Anti-RSPO3 — Interim Phase 1a/b Data in Advanced Solid Tumors and Colorectal Cancer
As of the data cut-off date of October 11, 2016, 23 patients in the anti-RSPO3 Phase 1a/b clinical trial were evaluable for safety and 15 patients were evaluable for anti-tumor activity. Interim safety, response, pharmacokinetics and biomarker data were included in the analyses in this ongoing clinical trial.
Safety and Pharmacokinetics: Anti-RSPO3 was generally well tolerated as a single agent with the most common adverse events being fatigue and nausea in sixteen subjects treated at doses ranging from 2.5 to 15 mg/kg every two weeks. No dose-limiting toxicities were observed. Based on evidence of target engagement observed by changes in serum biomarkers, a single-agent dose of 15.0 mg/kg every two weeks was selected. Anti-RSPO3 has an estimated half-life of 13 days.
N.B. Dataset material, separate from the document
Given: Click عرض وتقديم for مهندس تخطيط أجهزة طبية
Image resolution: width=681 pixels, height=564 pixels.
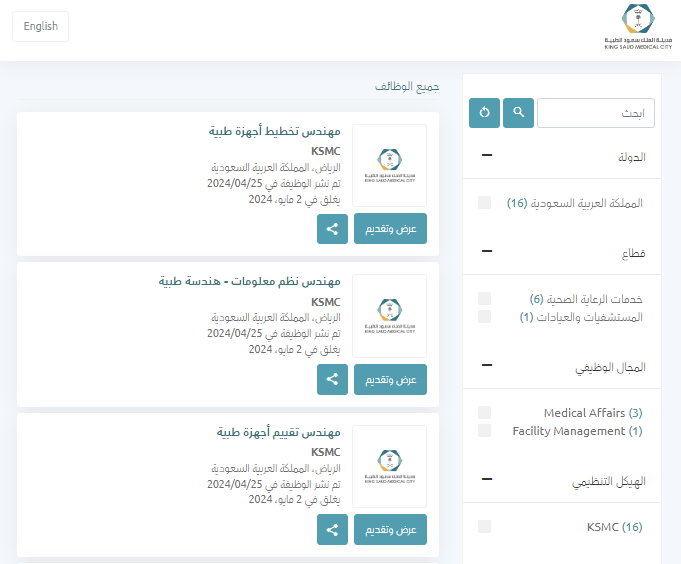Looking at the screenshot, I should click(x=390, y=229).
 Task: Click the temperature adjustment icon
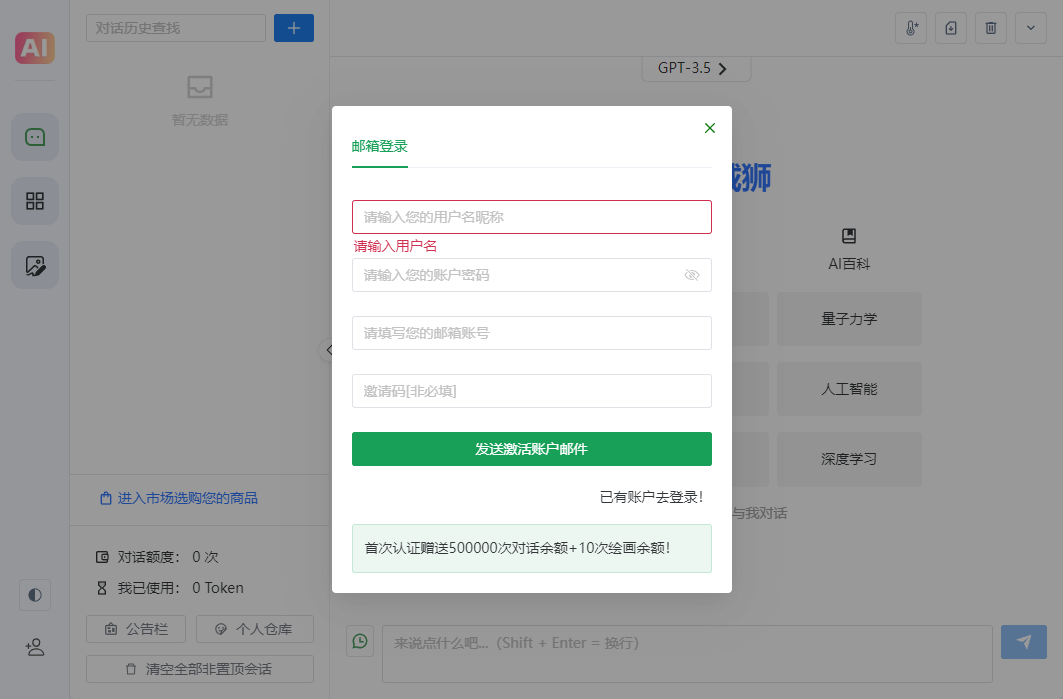(x=910, y=28)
Among seven safety-evaluable Phase 1b colorectal cancer patients who received anti-RSPO3 in combination with FOLFIRI (folinic acid, fluorouracil and irinotecan) chemotherapy the combination did not appear to exacerbate the toxicities of either drug. Dose-escalation continues in the combination portion of the trial.
Efficacy and Biomarkers: In the single-agent Phase 1a portion of the trial, five of eleven patients achieved stable disease and three of those five patients were RSPO3 high, with RSPO3 levels in a fourth patient slightly below the current cut point of OncoMed’s CLIA-validated biomarker assay. Three of the stable disease patients in the Phase 1a portion of the trial demonstrated prolonged stable disease of greater than 112 days as of the data cut off.
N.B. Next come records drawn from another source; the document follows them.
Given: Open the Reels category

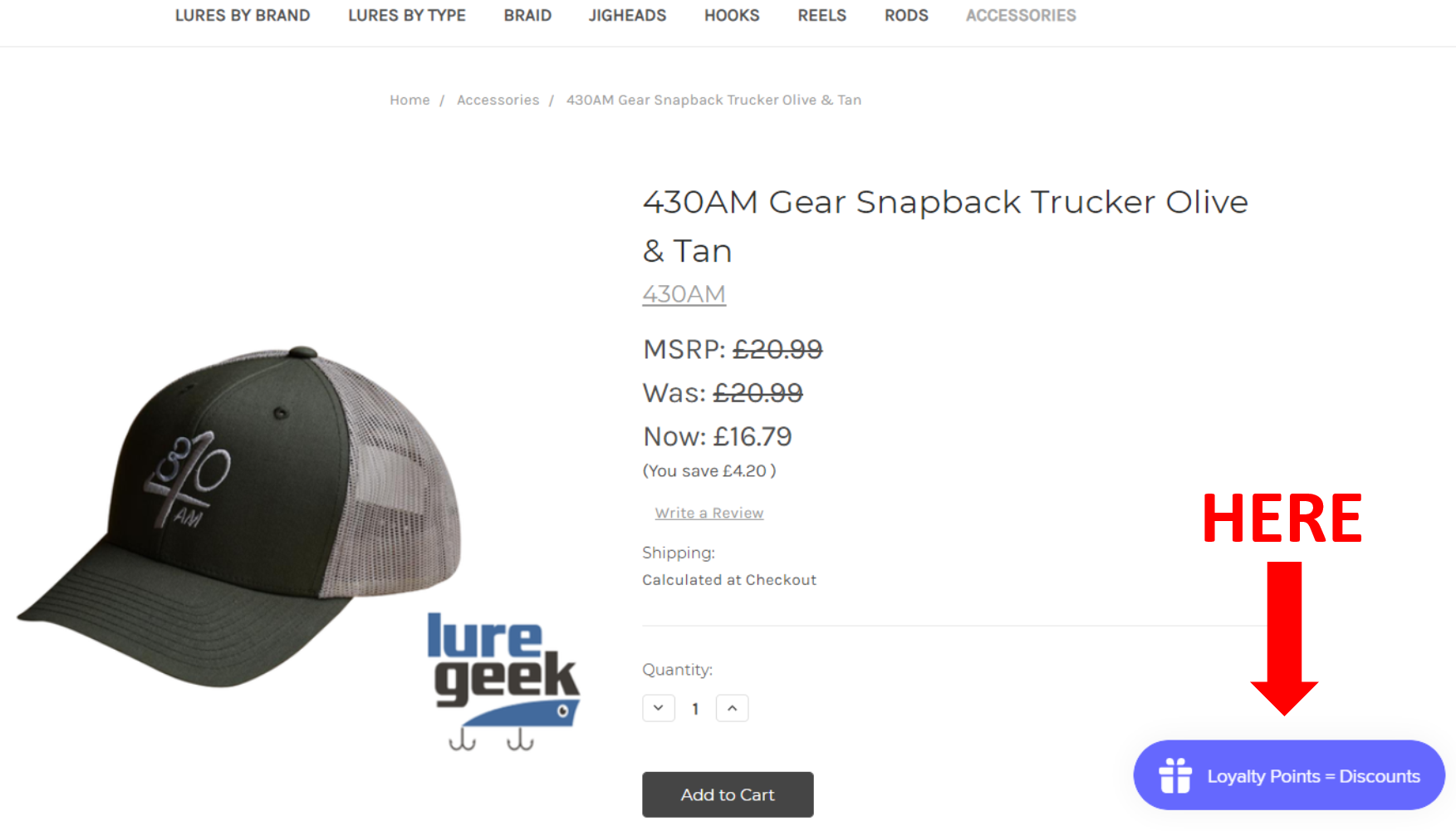Looking at the screenshot, I should [x=822, y=16].
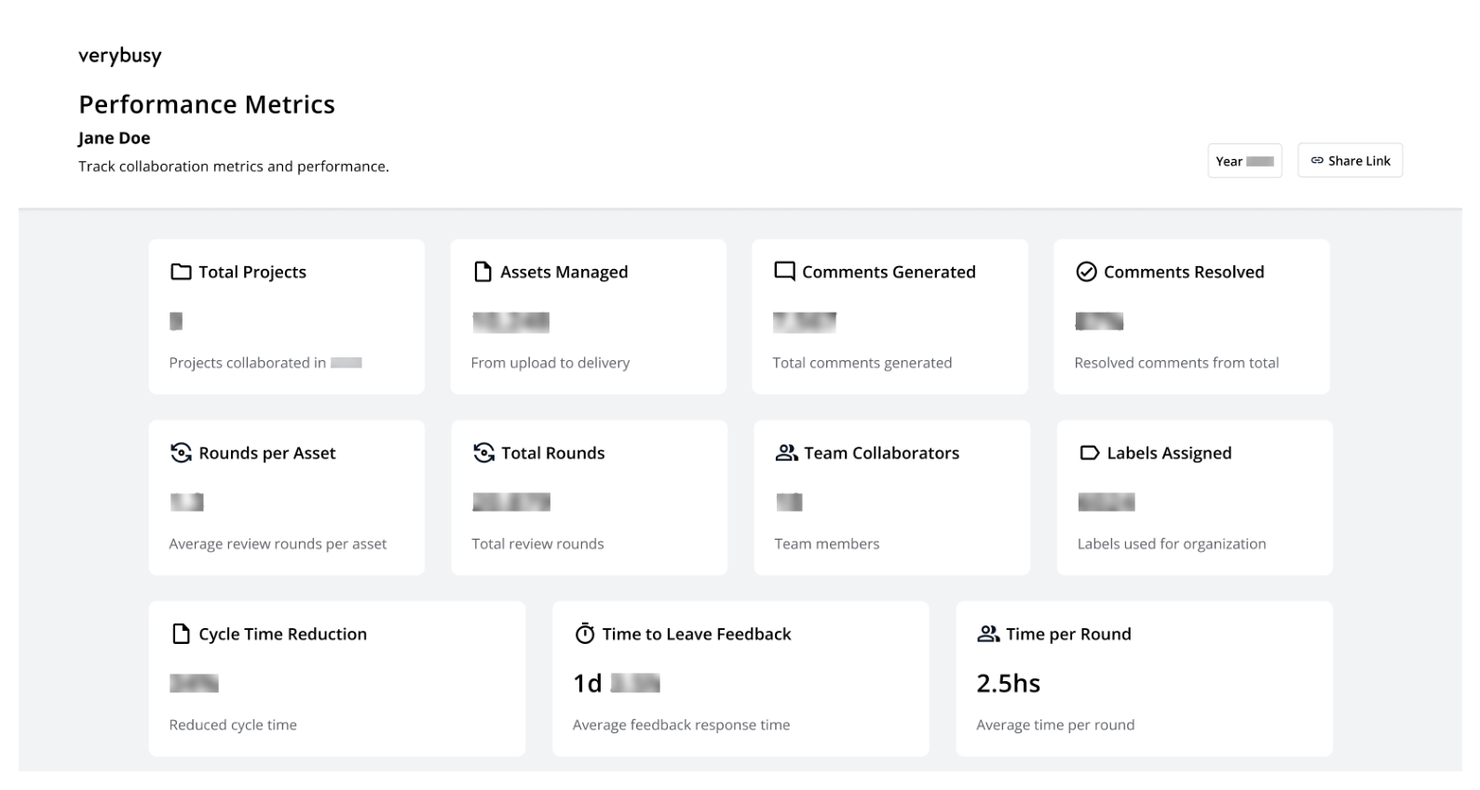Click the stopwatch icon for Time to Leave Feedback
Image resolution: width=1480 pixels, height=790 pixels.
584,634
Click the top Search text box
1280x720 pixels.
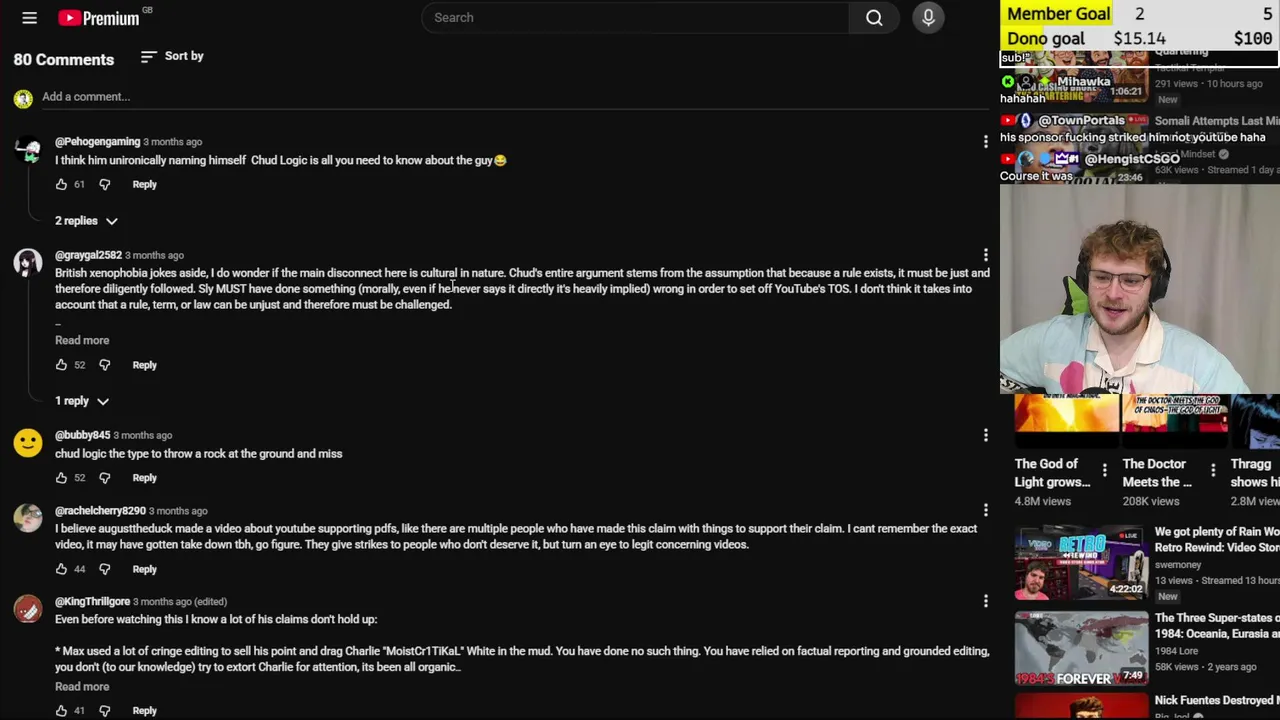[x=636, y=18]
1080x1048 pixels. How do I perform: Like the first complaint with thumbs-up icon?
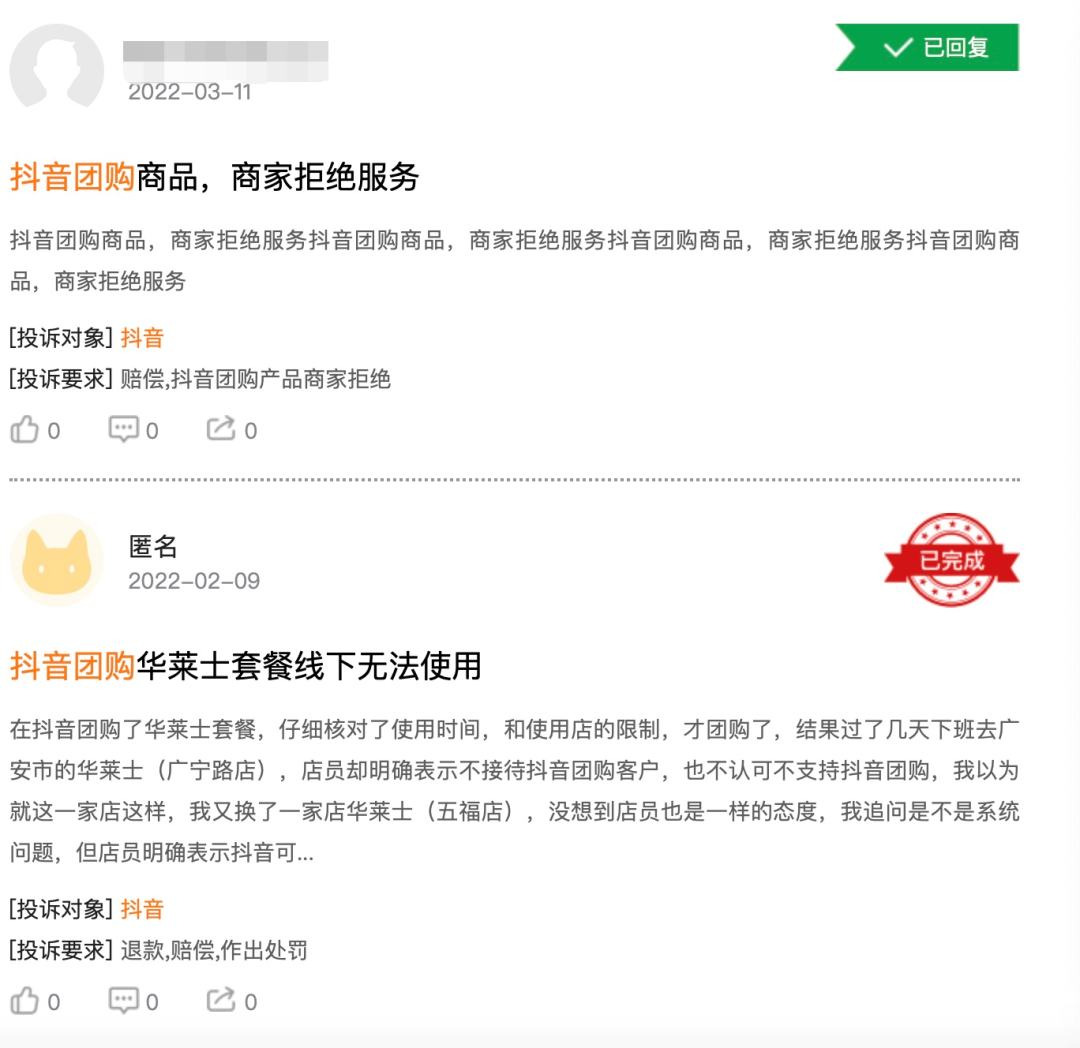(x=25, y=430)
In the Phase 1b portion of the trial, three of four evaluable subjects who received the combination of anti-RSPO3 and FOLFIRI achieved stable disease.
Data from the anti-RSPO3 Phase 1a/b were presented in a poster titled: "Initial results from a Phase 1a/b study of OMP-131R10, a first-in-class anti-RSPO3 antibody, in advanced solid tumors and previously treated metastatic colorectal cancer (CRC)" (Poster #P039; Abstract #68) by Dr. Pamela Munster of the University of California, San Francisco.
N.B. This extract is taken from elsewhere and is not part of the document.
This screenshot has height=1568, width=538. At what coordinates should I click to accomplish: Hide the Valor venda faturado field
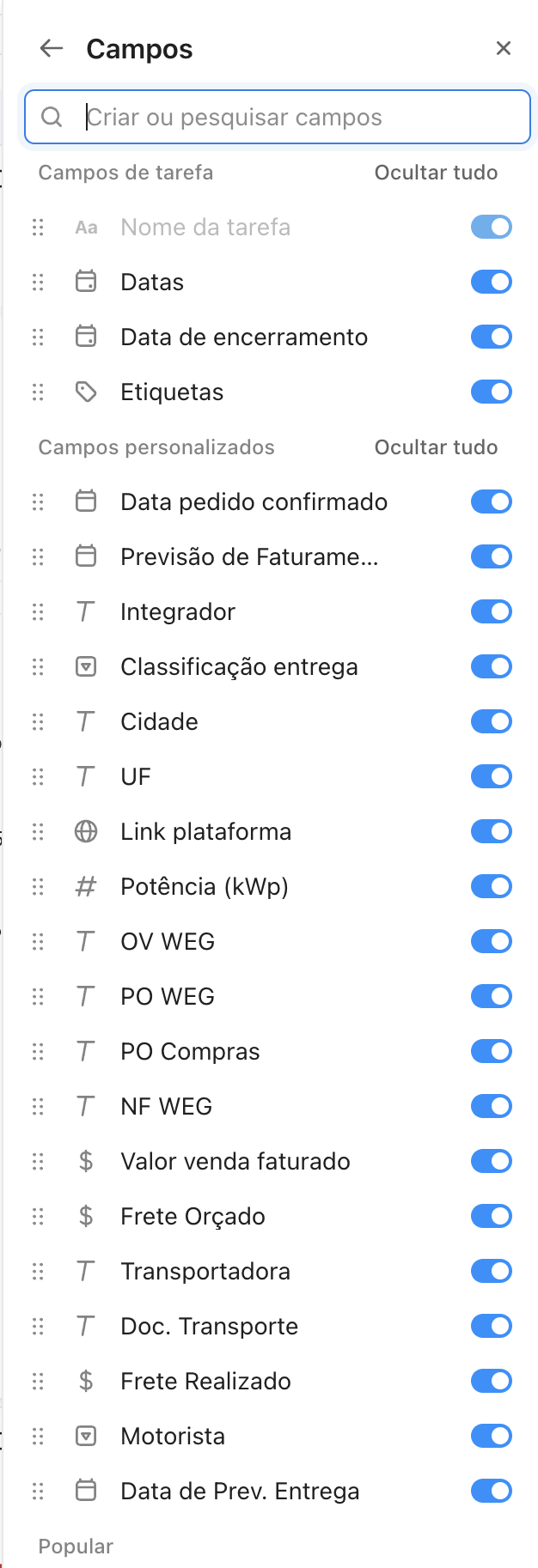tap(491, 1161)
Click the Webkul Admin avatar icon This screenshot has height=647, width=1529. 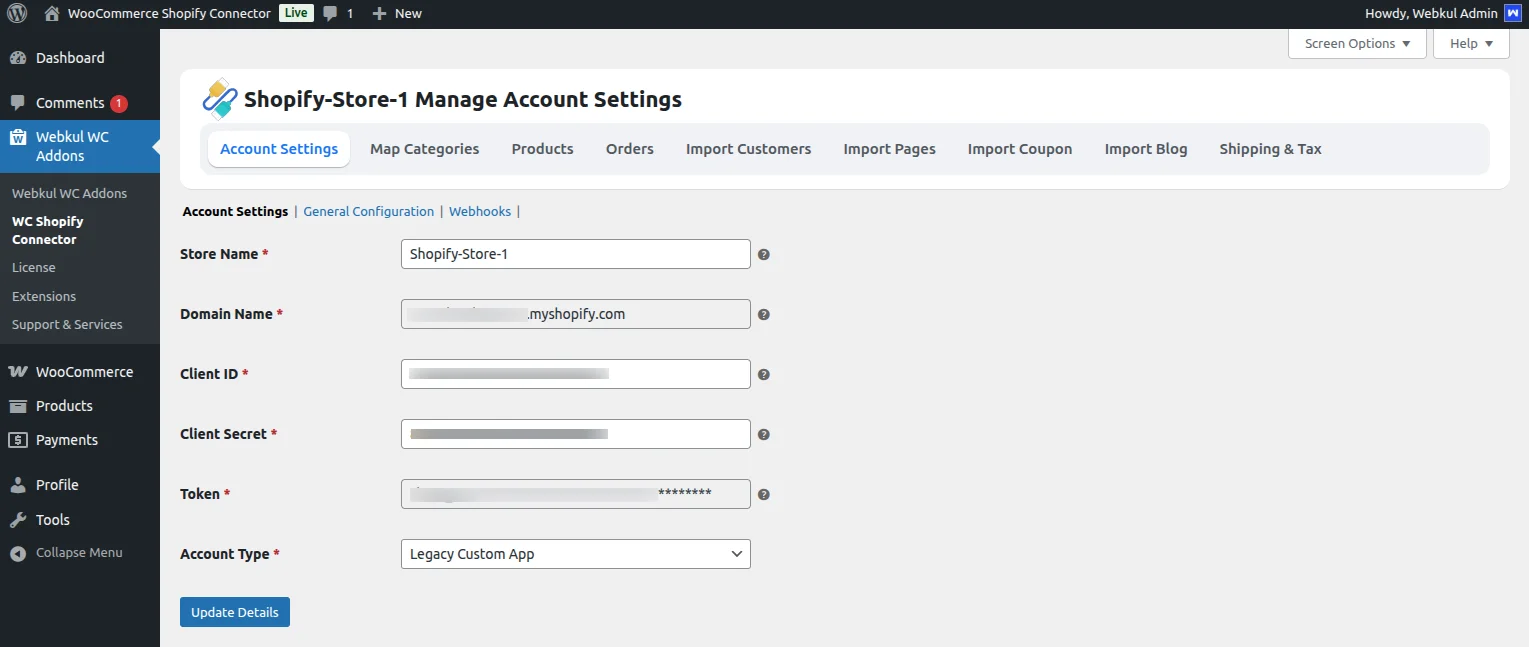pos(1512,14)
Both posters from the 28th EORTC-NCI-AACR (Free EORTC-NCI-AACR Whitepaper) Molecular Targets and Cancer Therapeutics Symposium are available on OncoMed’s website at www.oncomed.com.
About Anti-DLL4/VEGF
The anti-DLL4/VEGF bispecific antibody (OMP-305B83) is designed to combine the anti-cancer stem cell, dysangiogenesis and immunotherapy mechanisms of anti-DLL4 with the anti-angiogenic activity of an anti-VEGF agent. It was developed utilizing OncoMed’s BiMAb bispecific platform technology, which enables the design of bispecific antibodies comparable to traditional monoclonal antibodies but possessing dual target-binding specificity. OncoMed initiated the single-agent study of its anti-DLL4/VEGF bispecific in January 2015 in patients with advanced refractory solid tumors. Dose escalation is complete in the Phase 1a trial and enrollment in an expansion cohort is ongoing. The bispecific antibody is part of OncoMed’s collaboration with Celgene.
About Anti-RSPO3
Anti-RSPO3 (OMP-131R10) is believed to be the first drug candidate in its class to target the R-spondin-LGR pathway, an important cancer stem cell pathway identified by OncoMed researchers. OncoMed is currently enrolling patients in an ongoing Phase 1a/b clinical trial of anti-RSPO3 that was started in July 2015. The Phase 1a/b trial initially enrolled patients with advanced refractory solid tumors and includes an expansion arm for biomarker-selected patients to receive single-agent therapy. The Phase 1b portion, which began enrollment in January 2016, is testing anti-RSPO3 with FOLFIRI in patients with second-line metastatic colorectal cancer. Anti-RSPO3 is part of OncoMed’s collaboration with Celgene.